On 6 December 2010 at 11:07 am Independent Observer said:
An interesting blog – as there are currently 4 research houses with plans for NZ, and only room for 2 (at a maximum). So who will win the race for survival?

The winner will need a robust database to efficiently grind through the quantitative aspect of research, with a responsible (and efficient) method of delivering the qualitative stuff. This latter component will divide the men from the boys, and is where the bulk of the value add is delivered.

With NZ IFA’s under the regulatory spotlight, research will become a necessary requirement for their own survivorship in business. Unfortunately for IAFs, they will be required to digest and assimilate the research for the benefit of their clients – albeit that they won’t be able to hide behind it if something goes wrong (ie: the research houses will provide all care but no responsibility). To effectively capture the majority of the domestic & foreign investment options, the research house will require reliable offshore research affiliations. Finally – the research house will need to make a significant commitment to the NZ IFA market, acknowledging that there is no prize for second place.

Putting all of this together, it will be difficult (near impossible) for some existing players to survive in this space.
On 9 December 2010 at 12:45 am Forthright said:
It is not a surprise the FundSource conference was poorly attended, you can’t keep dishing up the same hash and expect attendee’s to be licking their chops for second helpings.

In my opinion, Morningstar will emerge the winners in the quant race, other research providers will simply find it cheaper to do a deal with Morningstar for the figures and use their own skills to carve out a niche on the qualitative side. Qualitative on the other hand is when the real work gets done.
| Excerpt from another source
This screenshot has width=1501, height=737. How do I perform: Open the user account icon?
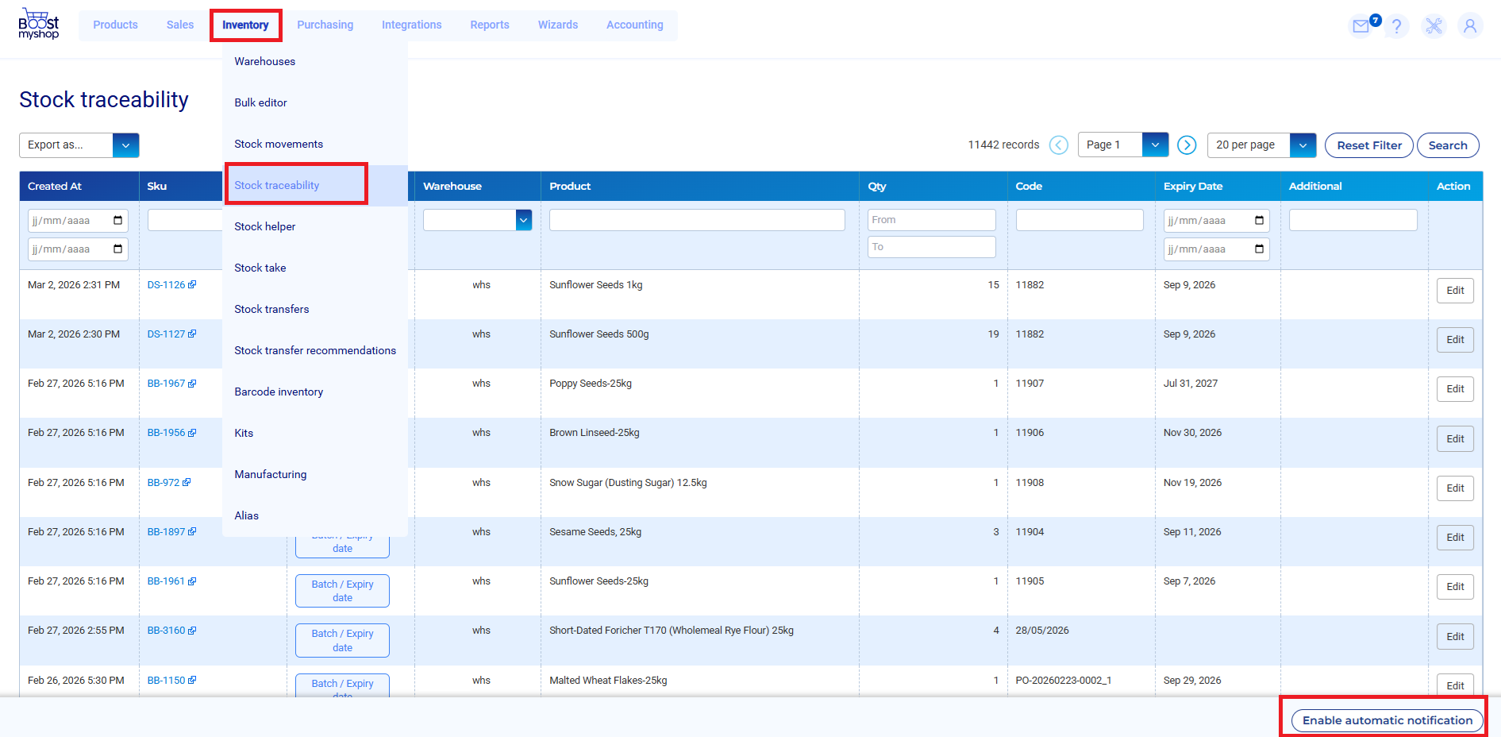click(x=1470, y=26)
Providing opinions on the folk who manage your clients’ money can leave a research house with a tidal wave of egg dripping from facial features. A recent example is Morningstars, we did, we didn’t, we might have, but we were misunderstood, recommendation of certain credit funds. This I am sure did not leave future AFA’s with much comfort of who would be in their corner when it came to a recommended product failure, resulting in a punch-up with the authorities.

What I find intriguing is how an AFA will recommend an ‘Unrated’ bond issue in the future. Also which research houses will provide the best research for future proofing portfolios’? How will the research providers recognise and provide AFA’s information on the corporate bond risk which was associated with issues such as Babcock & Brown, Blue Star, Nuplex, Irongate, Powerco, Yellow Pages Group etc etc?

I reckon there is already a stampede of future AFA’s to the comfort of relying on well researched recommended lists provided by their current or future platform supplier.
On 9 December 2010 at 5:35 pm Independent Observer said:
Forthright assumes that platforms are part of the industry's future... I'm yet to be convinced that technology will surpass the requirement to pay for these services...
On 14 December 2010 at 10:35 am traveller said:
The best research is done by Norman Stacey, a director of Diversified Investment Strategies. Read his View on www.diversified.co.nz
On 20 December 2010 at 10:43 pm oscar d nail said:
All the best for NZ Research houses.